Recent advancements, such as Group Relative Policy Optimization (GRPO), have enhanced the reasoning capabilities of large language models by optimizing the arithmetic mean of token-level rewards. However, GRPO suffers from unstable policy updates when processing tokens with outlier importance-weighted rewards, which manifests as extreme importance sampling ratios during training, i.e., the ratio between the sampling probabilities assigned to a token by the current and old policies. In this work, we propose Geometric-Mean Policy Optimization (GMPO), a stabilized variant of GRPO. Instead of optimizing the arithmetic mean, GMPO maximizes the geometric mean of token-level rewards, which is inherently less sensitive to outliers and maintains a more stable range of importance sampling ratio.
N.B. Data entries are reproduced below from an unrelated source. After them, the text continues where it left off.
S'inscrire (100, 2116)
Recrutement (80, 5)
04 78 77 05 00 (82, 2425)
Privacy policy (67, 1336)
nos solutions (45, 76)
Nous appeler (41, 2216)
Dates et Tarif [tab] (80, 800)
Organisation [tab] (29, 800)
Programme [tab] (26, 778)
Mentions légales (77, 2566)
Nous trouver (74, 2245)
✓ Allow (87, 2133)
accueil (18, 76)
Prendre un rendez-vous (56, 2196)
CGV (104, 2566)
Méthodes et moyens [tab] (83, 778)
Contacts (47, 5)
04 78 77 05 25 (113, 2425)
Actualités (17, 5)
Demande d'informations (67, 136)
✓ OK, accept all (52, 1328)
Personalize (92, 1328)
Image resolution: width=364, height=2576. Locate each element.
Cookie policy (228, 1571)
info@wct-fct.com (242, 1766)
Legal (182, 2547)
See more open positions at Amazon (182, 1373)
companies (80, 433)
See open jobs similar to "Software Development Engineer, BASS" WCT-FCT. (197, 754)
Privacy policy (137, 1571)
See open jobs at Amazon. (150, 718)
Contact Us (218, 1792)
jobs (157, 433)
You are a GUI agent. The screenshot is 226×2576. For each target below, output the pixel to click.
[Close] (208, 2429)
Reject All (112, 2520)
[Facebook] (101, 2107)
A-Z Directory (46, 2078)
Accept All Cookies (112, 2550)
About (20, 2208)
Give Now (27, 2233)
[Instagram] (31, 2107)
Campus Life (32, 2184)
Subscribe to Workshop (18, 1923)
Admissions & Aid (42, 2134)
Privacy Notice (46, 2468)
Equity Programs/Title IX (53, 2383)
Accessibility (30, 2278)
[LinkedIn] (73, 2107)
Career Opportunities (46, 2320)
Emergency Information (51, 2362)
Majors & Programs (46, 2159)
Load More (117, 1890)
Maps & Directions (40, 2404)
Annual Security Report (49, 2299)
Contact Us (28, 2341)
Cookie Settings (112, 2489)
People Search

In addition, we provide comprehensive theoretical and experimental analysis to justify the design and stability benefits of GMPO. Beyond improved stability, GMPO-7B outperforms GRPO by an average of 4.1% on multiple mathematical benchmarks and 1.4% on multimodal reasoning benchmark, including AIME24, AMC, MATH500, OlympiadBench, Minerva, and Geometry3K. Code is available at https://github.com/callsys/GMPO.